Exercise objective: From the line with "Click the middle dot in Child Stack window" to the line with "This screenshot has width=723, height=134.", output every line below exactly, both ends included. Skip the pictures.

Data to use:
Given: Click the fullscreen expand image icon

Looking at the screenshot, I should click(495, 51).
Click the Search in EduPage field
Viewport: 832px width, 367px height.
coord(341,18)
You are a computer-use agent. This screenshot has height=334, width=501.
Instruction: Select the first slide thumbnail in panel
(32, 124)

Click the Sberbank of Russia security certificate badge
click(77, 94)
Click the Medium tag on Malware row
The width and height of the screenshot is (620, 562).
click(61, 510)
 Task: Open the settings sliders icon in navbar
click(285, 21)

---

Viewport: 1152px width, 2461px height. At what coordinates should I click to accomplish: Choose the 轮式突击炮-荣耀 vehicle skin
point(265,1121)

---

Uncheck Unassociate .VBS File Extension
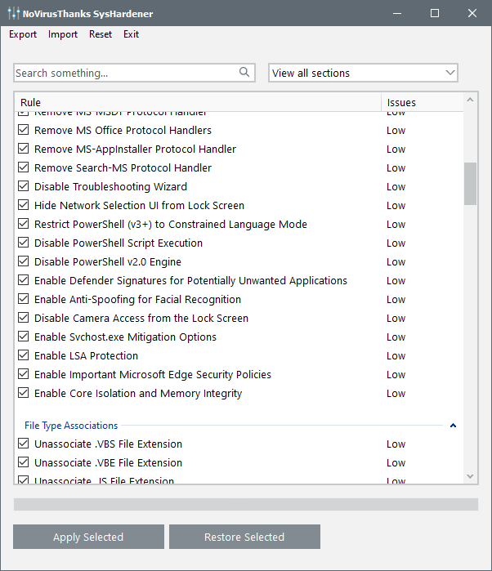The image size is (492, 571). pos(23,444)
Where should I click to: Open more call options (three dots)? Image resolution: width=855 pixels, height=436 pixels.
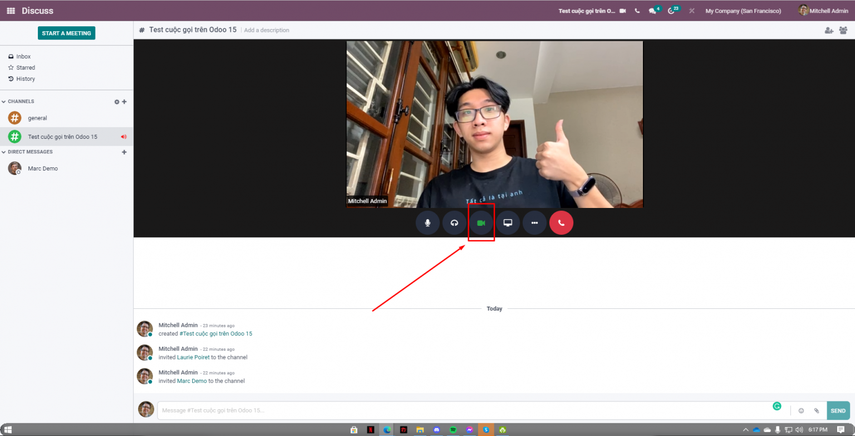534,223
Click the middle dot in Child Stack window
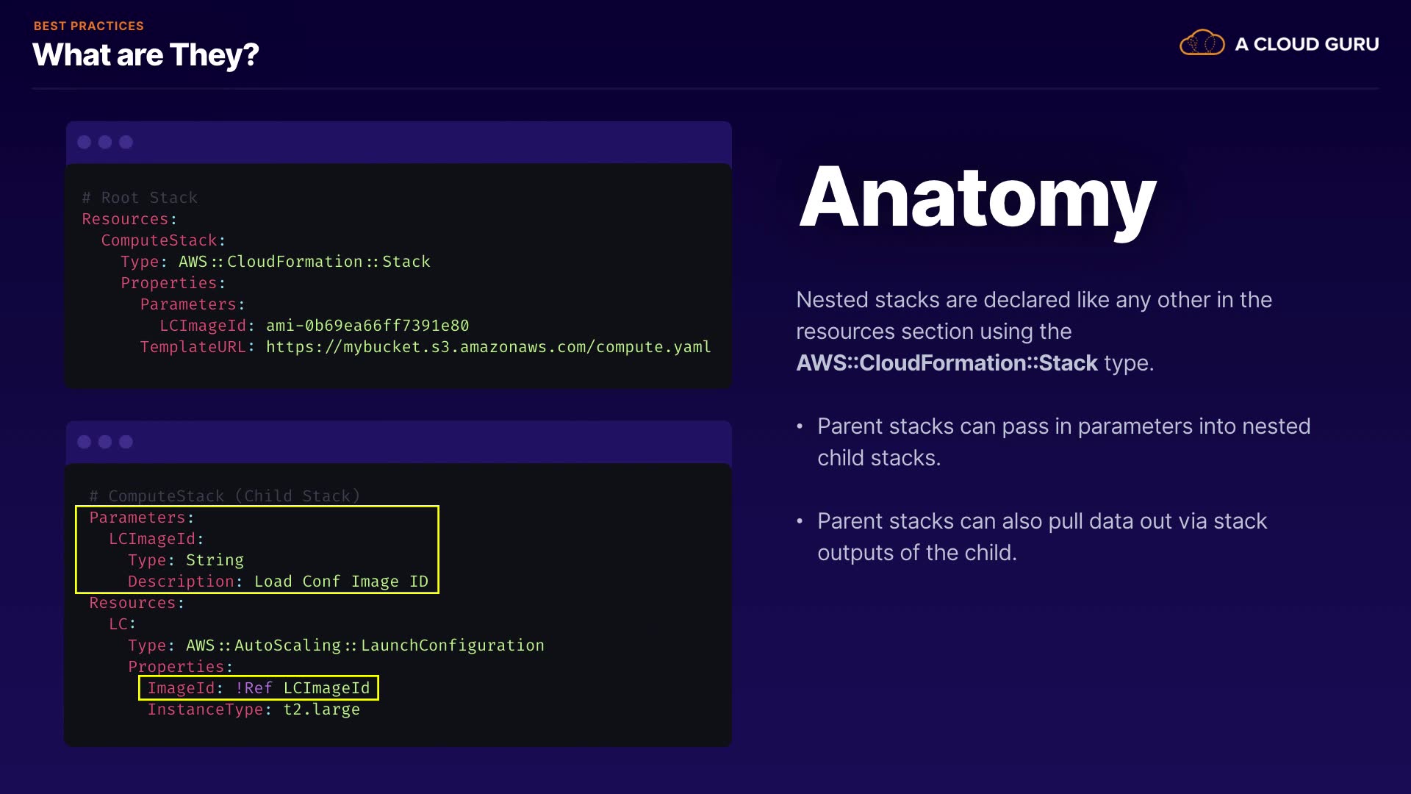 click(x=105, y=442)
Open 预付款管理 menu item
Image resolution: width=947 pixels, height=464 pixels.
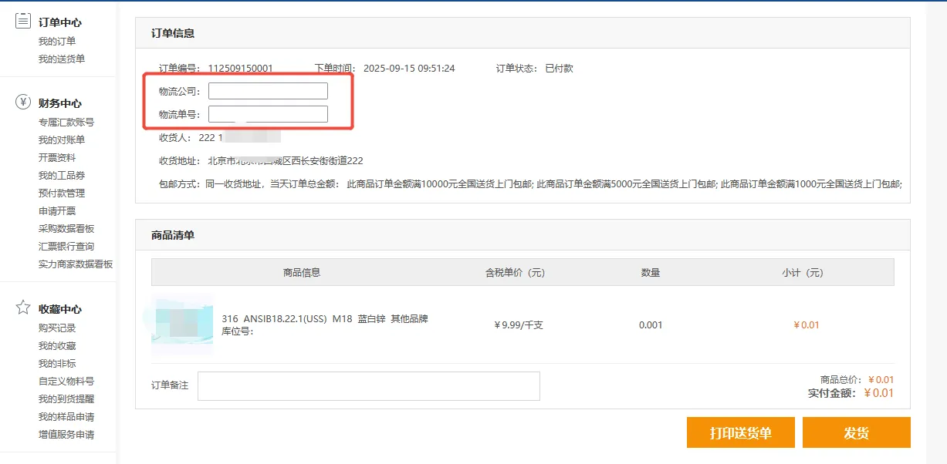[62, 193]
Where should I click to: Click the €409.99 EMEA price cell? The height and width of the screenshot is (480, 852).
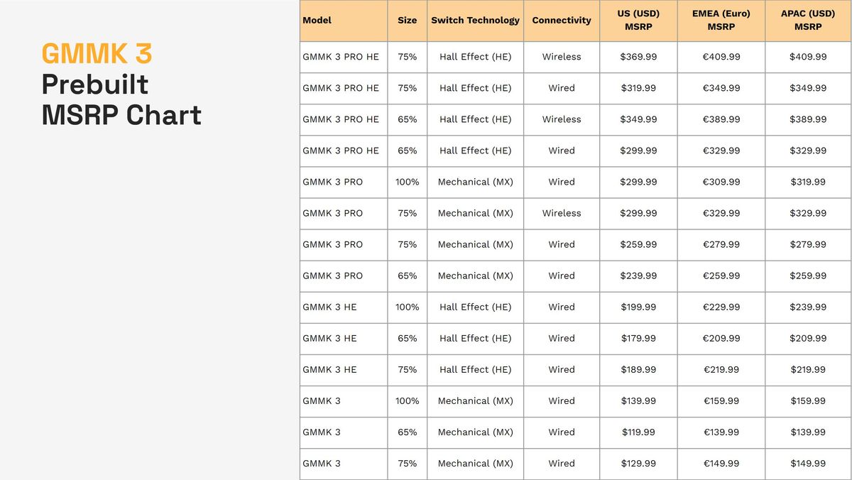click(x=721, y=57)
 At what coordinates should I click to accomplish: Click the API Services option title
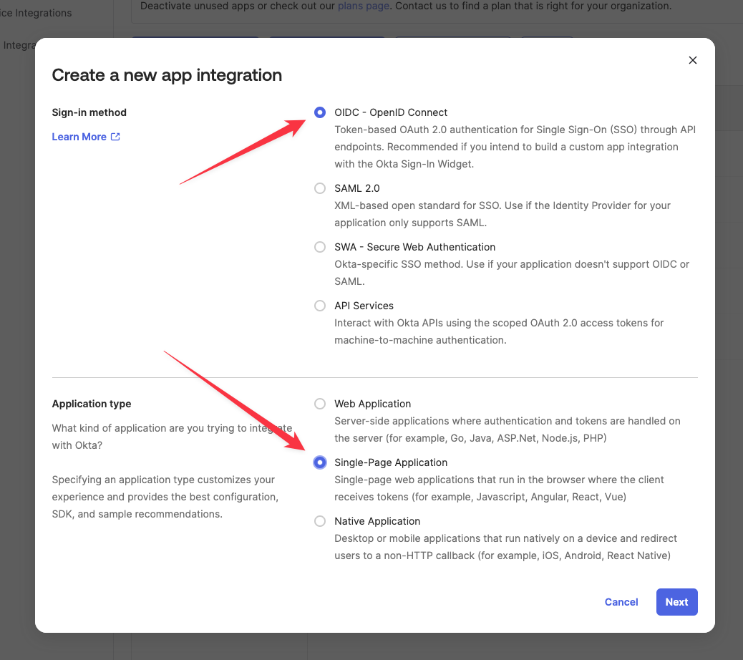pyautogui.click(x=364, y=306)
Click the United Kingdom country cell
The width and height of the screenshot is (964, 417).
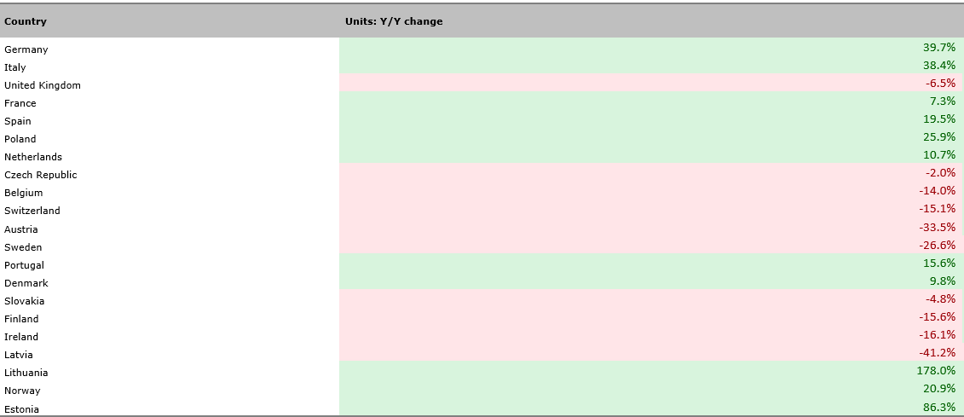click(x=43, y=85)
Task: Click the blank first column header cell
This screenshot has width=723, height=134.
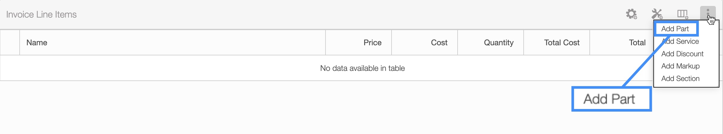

Solved exercise:
Click the middle dot in Child Stack window
 click(x=105, y=442)
Open 预付款管理 menu item
Image resolution: width=947 pixels, height=464 pixels.
[62, 193]
Where should I click to: Click the €409.99 EMEA price cell? The height and width of the screenshot is (480, 852).
click(x=721, y=57)
 At what coordinates should I click to accomplish: Click the API Services option title
pyautogui.click(x=364, y=306)
Click the United Kingdom country cell
The width and height of the screenshot is (964, 417).
click(x=43, y=85)
Task: Click the blank first column header cell
This screenshot has width=723, height=134.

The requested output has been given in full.